Railway photography is my lifelong commitment and objective. From steam, internal combustion, electric, heavy-load and high-speed railways to the Qinghai-Tibet Railway stretching over the snow-covered plateau, the history of Chinese railways is absolutely splendid. It is also a carrier of my sentiments towards railways. Railway, photography and I myself constitute the tripod of my life, which supports me to move forward unceasingly.
I fell in love with taking photos of trains when I was a teenager. It happened that my first job was doing publicity in a railway station. In particular, I shot numerous photos of high-speed lines covering the start-up phase of a project, its building process, and opening to traffic. From the ages of steam, internal combustion and electric railways to the era of high-speed ones, railways and I myself somehow become two import pivots of my life tripod.
Photography bears witness to the rapid development of Chinese railways from stretch. From October 2, 1905 when the first railway — the Beijing-Zhangjiakou Railway — designed and constructed by Chinese people was born, to 1949 before the establishment of the People’s Republic of China, China only had a mileage of railways totaling 22,000 km and was nicknamed the “Worldwide Locomotive Fair.” Nowadays, however, China’s mileage of railways in operation has already exceeded 120,000 km. A modern high-speed railway network extending in all directions has been formed on a gigantic scale and played a role in transportation. It dispatches over 10 million passengers a day during the peak time.

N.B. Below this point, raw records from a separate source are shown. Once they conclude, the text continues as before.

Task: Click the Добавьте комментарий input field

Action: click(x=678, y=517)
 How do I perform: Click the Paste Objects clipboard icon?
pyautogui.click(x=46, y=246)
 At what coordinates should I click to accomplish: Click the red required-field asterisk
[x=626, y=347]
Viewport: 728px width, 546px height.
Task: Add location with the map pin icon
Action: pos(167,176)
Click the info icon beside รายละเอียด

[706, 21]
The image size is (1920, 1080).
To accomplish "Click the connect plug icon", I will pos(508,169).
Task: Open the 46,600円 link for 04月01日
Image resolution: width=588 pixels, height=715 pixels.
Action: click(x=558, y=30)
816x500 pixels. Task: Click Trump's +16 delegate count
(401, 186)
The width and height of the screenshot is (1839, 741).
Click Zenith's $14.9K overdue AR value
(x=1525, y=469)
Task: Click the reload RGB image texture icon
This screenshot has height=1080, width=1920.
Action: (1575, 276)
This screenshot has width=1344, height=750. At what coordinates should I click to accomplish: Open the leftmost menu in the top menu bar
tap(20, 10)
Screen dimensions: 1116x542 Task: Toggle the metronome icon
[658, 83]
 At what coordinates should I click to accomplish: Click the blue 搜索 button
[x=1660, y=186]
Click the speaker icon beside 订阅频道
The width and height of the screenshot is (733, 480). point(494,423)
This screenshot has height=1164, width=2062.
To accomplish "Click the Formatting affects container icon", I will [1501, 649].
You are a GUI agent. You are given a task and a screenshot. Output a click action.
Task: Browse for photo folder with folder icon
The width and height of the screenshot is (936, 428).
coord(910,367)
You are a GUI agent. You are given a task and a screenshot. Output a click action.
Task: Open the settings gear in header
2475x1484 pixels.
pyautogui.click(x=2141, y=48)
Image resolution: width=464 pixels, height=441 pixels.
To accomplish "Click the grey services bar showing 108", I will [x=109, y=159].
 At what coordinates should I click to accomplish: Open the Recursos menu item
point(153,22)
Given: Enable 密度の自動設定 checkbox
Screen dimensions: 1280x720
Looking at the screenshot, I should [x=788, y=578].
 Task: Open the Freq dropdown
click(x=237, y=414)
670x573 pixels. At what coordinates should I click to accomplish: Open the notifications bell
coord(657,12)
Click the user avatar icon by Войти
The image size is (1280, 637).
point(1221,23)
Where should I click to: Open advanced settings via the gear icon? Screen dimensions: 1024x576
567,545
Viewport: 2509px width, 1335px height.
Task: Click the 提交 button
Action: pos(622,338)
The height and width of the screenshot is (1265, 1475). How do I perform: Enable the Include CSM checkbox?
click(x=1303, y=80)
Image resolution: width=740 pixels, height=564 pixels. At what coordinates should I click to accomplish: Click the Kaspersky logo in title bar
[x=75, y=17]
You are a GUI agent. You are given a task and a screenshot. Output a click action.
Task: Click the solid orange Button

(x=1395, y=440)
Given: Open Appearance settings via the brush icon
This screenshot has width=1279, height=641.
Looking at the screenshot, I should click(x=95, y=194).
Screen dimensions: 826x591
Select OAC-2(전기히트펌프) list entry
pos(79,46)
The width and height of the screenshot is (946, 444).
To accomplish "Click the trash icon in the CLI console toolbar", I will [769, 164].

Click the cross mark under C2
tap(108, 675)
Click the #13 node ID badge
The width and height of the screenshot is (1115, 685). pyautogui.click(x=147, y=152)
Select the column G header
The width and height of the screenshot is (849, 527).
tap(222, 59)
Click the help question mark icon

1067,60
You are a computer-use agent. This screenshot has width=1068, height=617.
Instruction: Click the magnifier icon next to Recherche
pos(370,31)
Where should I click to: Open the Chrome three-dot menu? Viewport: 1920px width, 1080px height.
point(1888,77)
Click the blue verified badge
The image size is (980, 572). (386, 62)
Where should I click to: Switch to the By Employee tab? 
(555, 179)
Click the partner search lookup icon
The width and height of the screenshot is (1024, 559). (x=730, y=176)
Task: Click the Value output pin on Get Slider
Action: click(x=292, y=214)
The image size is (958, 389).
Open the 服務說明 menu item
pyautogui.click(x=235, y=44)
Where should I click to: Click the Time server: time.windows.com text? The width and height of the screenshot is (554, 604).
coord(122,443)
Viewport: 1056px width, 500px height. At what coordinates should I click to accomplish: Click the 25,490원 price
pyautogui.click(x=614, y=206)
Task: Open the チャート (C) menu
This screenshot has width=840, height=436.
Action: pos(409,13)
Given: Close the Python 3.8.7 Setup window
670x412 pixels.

Looking back on the past 40 years of my photographing experience, I have always been deeply fascinated and touched by the hardworking railway staff every time I board a train, walk into stations, construction sites and railway factories, and go along the railway lines. Naturally, I prefer to catch those details among their lives. Also, my camera has recorded many important historical moments of China’s railways, including the evolvement from steam, internal combustion and electric railways as well as railroads on plateaus to high-speed CRH trains; trains driving from plains to the snow-covered plateau with an altitude of over 5,000 meters; and those from seashore cities to northern Xinjiang and from China to other countries across the world.